Posts by pianoman [MLC@Home Admin]

1) Message boards : News : DS3 Dataset of 1 million trained neural networks is available for download! (Message 1510)
Posted 18 days ago by pianoman [MLC@Home Admin]
Post:
Hello volunteers!

Just a quick note that Dataset 3 is finally posted for download at our site https://www.mlcathome.org/mlds.html! Dataset 3 was completed a few months ago, but due to its massive size (2.25TB in all), and us emphasizing our own analysis over packaging the results for download, its taken us until now to make it available.

As a reminder, DS3 contains over 1 million trained neural networks (10,000/ea modelling 100 different automata), with a goal of analyzing how networks of the same size and shape encode similar-but-not-exact training data. Expect an updated paper soon!

We've always held that if the public is doing work for this project, then the results of that work should be made available back to the public to further science. As of right now, all of DS1, DS2, and DS3 are available to the public under a CC-BY-SA 4.0 license. We will do the same with DS4 when it completes.
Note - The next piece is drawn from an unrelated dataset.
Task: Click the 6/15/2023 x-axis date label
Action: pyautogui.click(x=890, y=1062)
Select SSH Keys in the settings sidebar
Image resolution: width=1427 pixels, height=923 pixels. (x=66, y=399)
DS3 is released via torrents due to its size. A few volunteers have already downloaded and seeded these (very large) files, so hopefully new downloads should be a bit quicker than us just serving from our singular server. The torrent files are listed on our website, and we're using the Academic Torrents tracker (see: https://academictorrents.com/browse.php?search=mlds.
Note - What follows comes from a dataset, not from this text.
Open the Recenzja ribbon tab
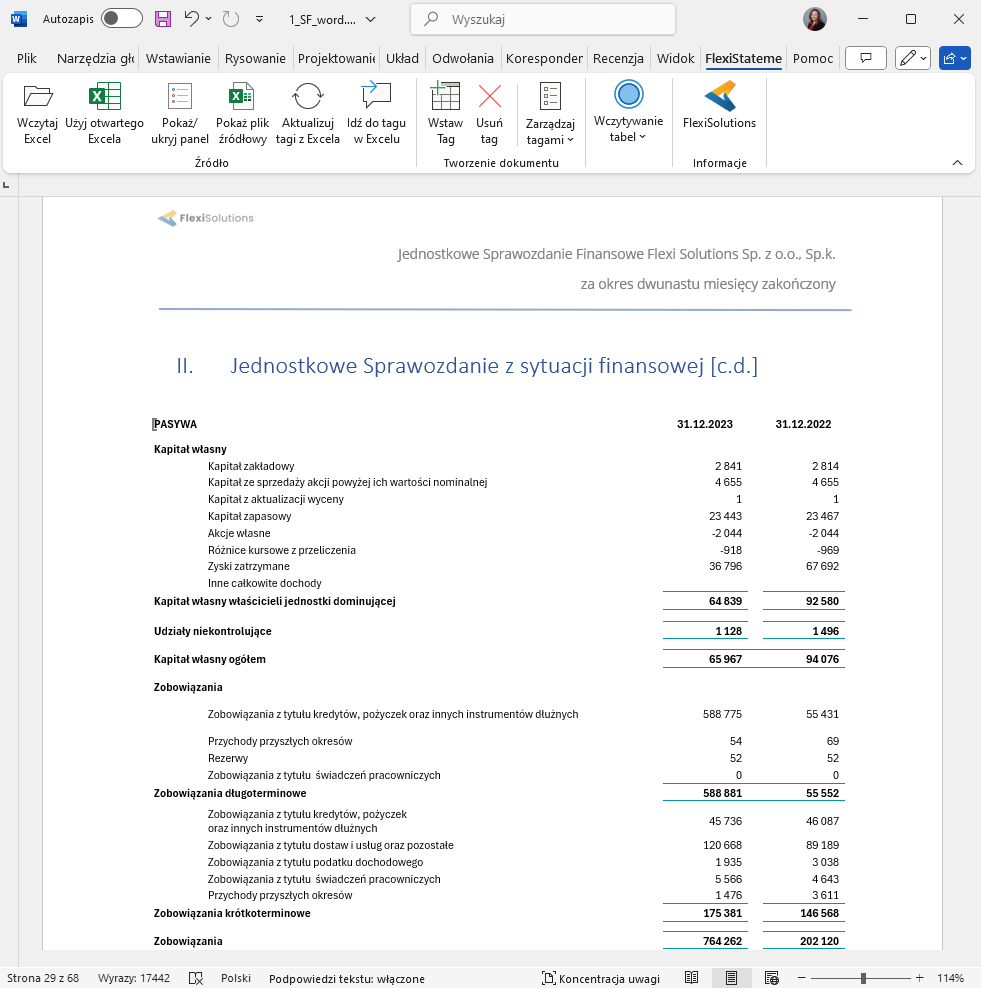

Thanks again to all our volunteers! DS3 is quite an accomplishment!

-- The MLC@Home Admins(s)
Homepage: https://www.mlcathome.org/
Discord invite: https://discord.gg/BdE4PGpX2y
Twitter: @MLCHome2
2) Message boards : News : MLC@Home inconsistent work generation for the next few months (Message 1502)
Posted 17 Apr 2022 by pianoman [MLC@Home Admin]
Post:
TL;DR: MLC is entering an analysis phase, and new work will be bursty and inconsistent for at least the next few months. Please adjust your BOINC contributions accordingly!

Over the past several months we (MLC@Home admins) have turned our attention to the analysis of the results our volunteers have contributed. With the completion of DS1/2/3, and the partial results of DS4, we're really excited to polish up some papers and publish some results. (Along those lines, look for an announcement of availability of all 5 tiers of DS3 datasets later today or tomorrow, just need to set up a torrent for 1.3TB DS3-10000 dataset).

In addition, DS4 results are larger than we anticipated and also don't require as much computation time to complete. So when we release DS4 WUs our volunteers churn through them in only a few days time while also filling up the disk space on the server. This is a great problem to have, but also forces us to be judicious about sending out work to make sure we've archived enough old results off the server to handle the influx of new results.

The upshot of all this is that we don't have the resources to both do the analysis and prepare/maintain consistent meaningful work units. So rather that just keep pushing out work that'll keep WUs flowing but has less scientific meaning (such as creating more DS3 networks just to create a bigger dataset), we'd rather just announce that MLC@Home WUs work will be inconsistent for at least the next several months. We expect to release batches of DS4 WUs every few weeks, but it won't be the constant work availability you're used to from the project over the past two years.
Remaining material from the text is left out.